* Passage:
__________________________________________________
Last week, I was very excited to receive a request for this blog to be published for our international readers. Although my focus has typically been on the US ETF market, I have no doubt that many of my ETF comments and observations would resonate with a global audience. In fact, I had some fantastic meetings in London and Frankfurt recently. The giant caveat is that our international marketing teams thought my analogies were maybe a little too US-centric, that somehow there may be a world where readers would not appreciate or care about the Detroit Lions.

Rest assured that my love of sports knows no bounds! I am also a huge fan of the Chelsea Football Club (please save comments about this season for another day) and I follow the English Premier League very closely. Sadly, one of the main stories of this season beyond the fantastic title race is VAR (video assistant referee). Even before I began my side career as a high school soccer (“football”) referee, I was both fascinated and frustrated with VAR.

Like instant replay in the NFL, sometimes as a fan I need to temper my celebration as the video official reviews a scored goal or a potential handball in the penalty box. Staying with handballs, I feel I had to relearn what that term even means! When I was young, the definition seemed quite simple—if the soccer ball hit a player’s hand, then that was a foul. Now? Did the ball hit the upper or lower arm? Was the defender purposely making themselves bigger? Was the player in an unnatural or justifiable position? The result is frustrated fans every Monday morning.

I feel there has been a similar evolution when it comes to defining ETF premium/discounts, especially as I read some of the recent commentary on the problems with spot bitcoin ETP discounts during the recent bitcoin selloff. As a reminder, an ETF’s premium or discount is calculated by measuring the percent change between the fund’s net asset value (NAV) and the ETF’s closing price on exchange. This metric is often a good gauge to show that ETF arbitrage is functioning properly.

When I began my career over 20 years ago, the premium/discount conversations were focused on ETFs that hold US equities. Those premium/discount percentages were typically low since both the ETF and the stocks within the ETF closed at the exact same time (4 p.m. EST).

The premium/discount conversation with investors then shifted to US ETFs that hold international equities. Those ETFs tended to have higher premium/discounts as there was a timing mismatch between the close of the underlying market (used for NAV calculations) and the close of the ETF. This concept was called “price discovery” in which the US ETF would offer a clue as to the expectation of what might happen in those international markets the next business day.

That conversation evolved further as some ETF issuers applied fair value accounting to the NAVs of their US ETFs that hold international stocks. The price discovery process still applied but the premium/discount percentages for those ETFs tended to be lower since there was now an adjustment to the fund’s NAV based on US market conditions.

All this brings us to the newest iteration of the premium/discount ETF conversation—bitcoin. The NAVs of spot bitcoin ETPs have added a whole new wrinkle. As discussed earlier, phase one of premium/discount was when the ETF and the underlying security have the same closing time. Phase two (and 2b) were when the ETF and what it holds have different closing times. Phase three is when there is no closing time of the underlying asset.
__________________________________________________
* Source data:

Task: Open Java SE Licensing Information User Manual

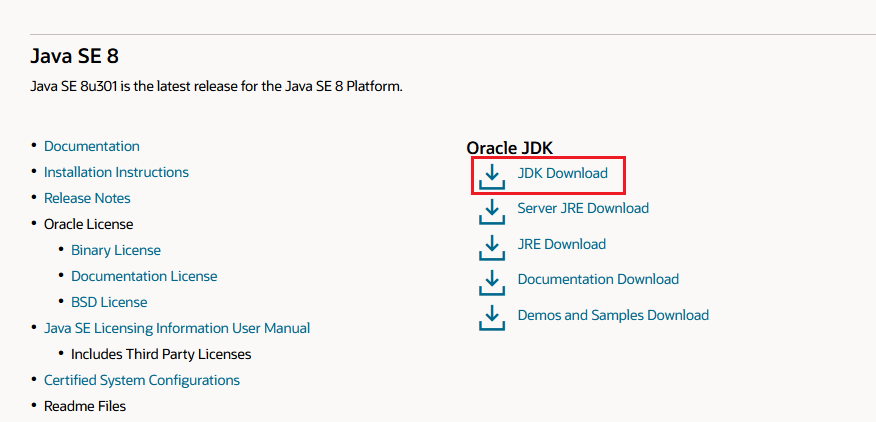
__________________________________________________
* Given problem: In the passage about ETF premiums and discounts, at what time did both US equity ETFs and the stocks they hold close?

* Expected answer: 4 p.m. EST